▶ **Record set**
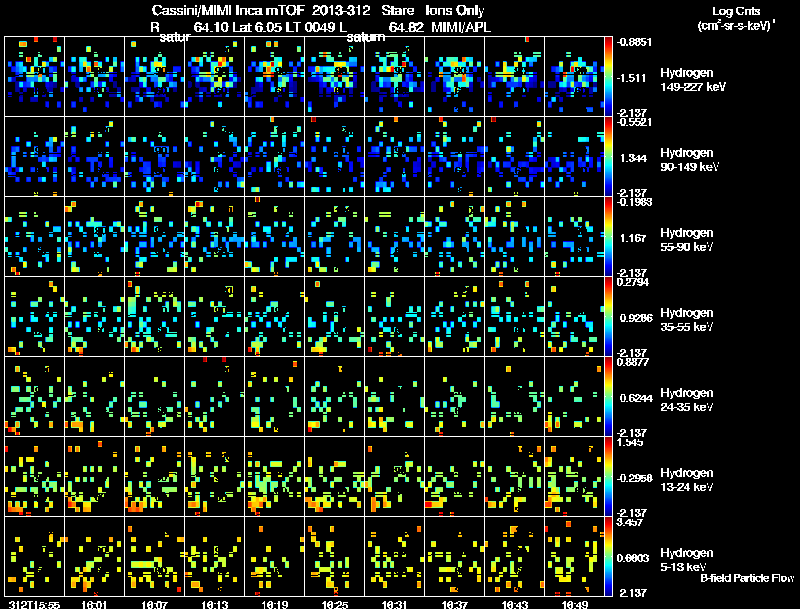This screenshot has width=800, height=609.
Task: Click the color bar beside Hydrogen 5-13 keV
Action: tap(608, 557)
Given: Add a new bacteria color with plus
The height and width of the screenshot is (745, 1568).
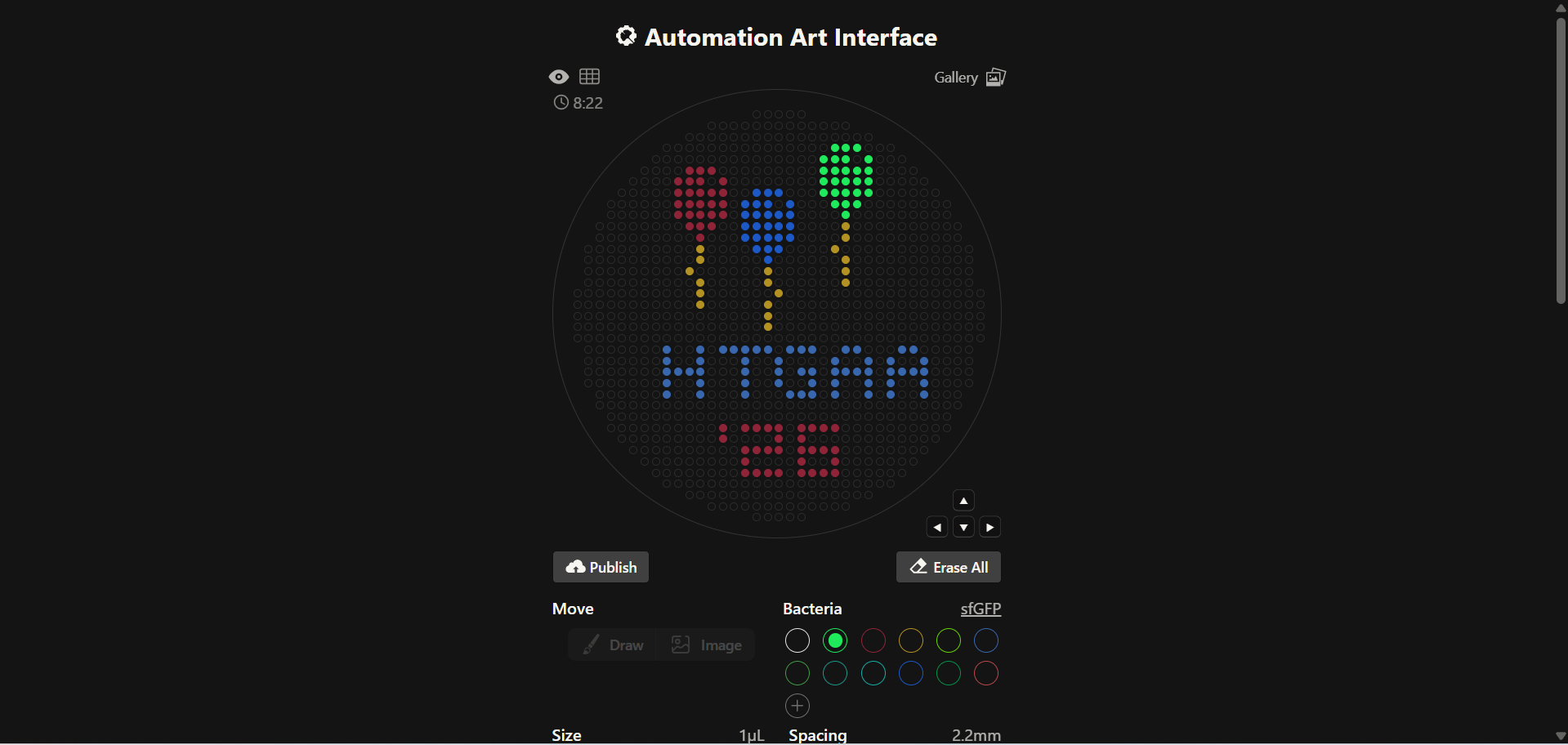Looking at the screenshot, I should coord(797,706).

▶ **What to work on**
Each line from the one containing "The height and" through the last line of the entries above is to be extracted exactly. Pictures are not part of the copy.

▶ **Result of the exercise**
The height and width of the screenshot is (745, 1568).
Looking at the screenshot, I should coord(797,706).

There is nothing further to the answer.